Quando si parla di Bulldog francese blu, saltano fuori strane richieste:

  • Qualcuno vuole un Bulldog francese blu nano: ecco, doppia mossa commerciale per attirare ignari clienti che nulla sanno di questa razza. Non solo il colore blu non è in standard, ma da standard non esiste neanche una versione “nana”, la taglia accettata è una sola. Quindi si tratta di semplice marketing acchiappa-clienti, un po’ come la moda attuale di mettere le diciture “bio” o “vegan” ovunque
  • Idem dicasi per il Bulldog francese blu fawn: aggiungiamo marketing su marketing per far credere che ti stanno vendendo qualcosa di raro a prezzo più alto, quando di fatto stai comprando un meticcio non riconosciuto dallo standard di razza, escluso dalle mostre, con potenziali problemi di salute. E questo vale anche per il Bulldog francese blu e bianco o svariate combinazioni col blu
  • Come se non bastassero già tutti i problemi di salute del Bouledogue francese blu, qualcuno prova anche a chiedere la versione del Bulldog francese blu merle: è blu, quindi non di razza e con problemi di salute legati a questa combinazione genetica, ma si aggiungono anche i potenziali problemi di salute collegati al gene merle
  • Non sono considerati in standard Bulldog francesi blu, grigi, lilac, merle o anche nero focati. Inoltre anche i Bulldog francesi blu con occhi azzurri non dovrebbero esistere in quanto nel Bouledogue francese gli occhi devono essere sempre scuri. Occhi chiari sono considerati difetti gravi, mentre l’eterocromia è considerato un difetto da esclusione
  • Ah, ribadiamo ancora un volta che il Bulldog francese blu non può avere il Pedigree: non è un colore ammesso dallo standard, anzi, nello standard di razza Enci viene specificato che il mantello nero e tutte le varianti del nero, quindi anche il blu che è una sua diluizione, sono difetti da squalifica. Come? Hai un Bouledogue blu con Pedigree? Ti consigliamo di contattare l’Enci per chiedere spiegazioni e per chiedere se quel Pedigree sia valido e reale

Perché non dovresti prendere un Bulldog francese blu

Perché non dovresti prendere un Bulldog francese blu? Per tanti motivi: è frutto di una selezione che predilige l’estetica a scapito della salute, che vende a prezzi maggiori cani non in standard come colore del mantello e sprovvisti di Pedigree e di un marketing che vede molti neo proprietari entusiasti di prendere questo cane solo perché lo hanno visto in braccio a questa o quella star.

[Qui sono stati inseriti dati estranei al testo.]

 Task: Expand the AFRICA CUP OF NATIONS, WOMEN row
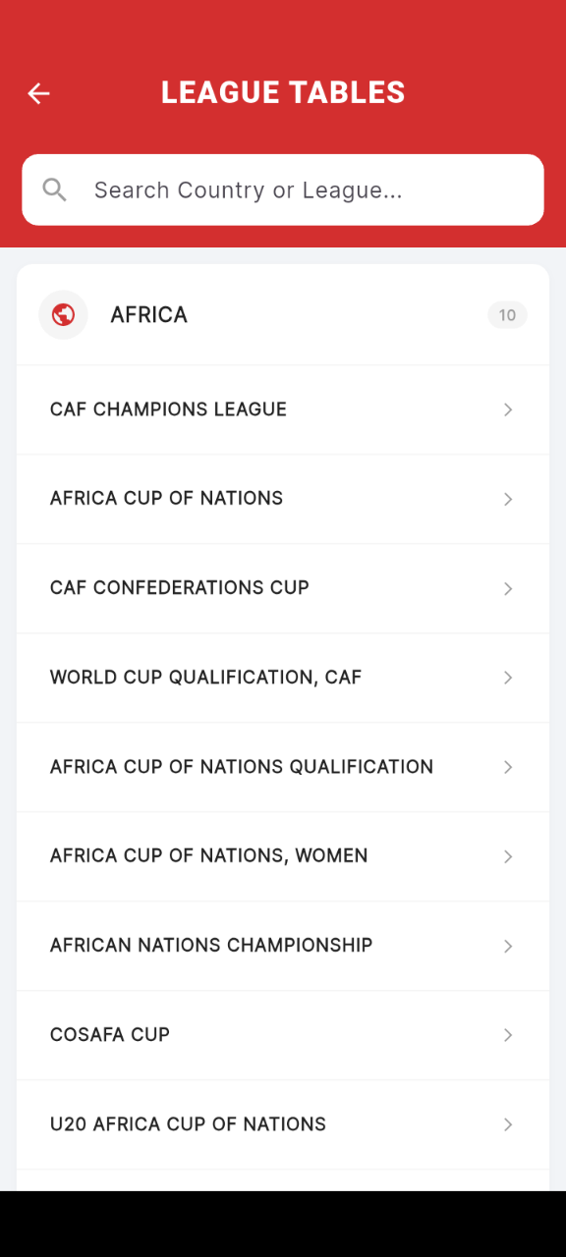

Ci si chiede poi perché un cane come il Bouledogue francese blu debba costare di più con la motivazione della varietà rara del mantello? Se fosse in standard come accade, per esempio, con il Levriero Afgano Oyster è un conto, allora ci sta. In questo caso è un mantello in standard, ricercato e raro, esente da malattie aggiuntive collegate al colore. Ma far pagare di più per un cane non in standard per un colore di mantello spesso associato a maggiori problemi di salute, ha poco senso.

Che poi magari ci siano allevatori che stanno provando a selezionare questo colore cercando di ridurre le tare genetiche, è un altro discorso. Tuttavia il fatto che il locus d sia collegato anche ad altre tare genetiche non è qualcosa che si possa modificare.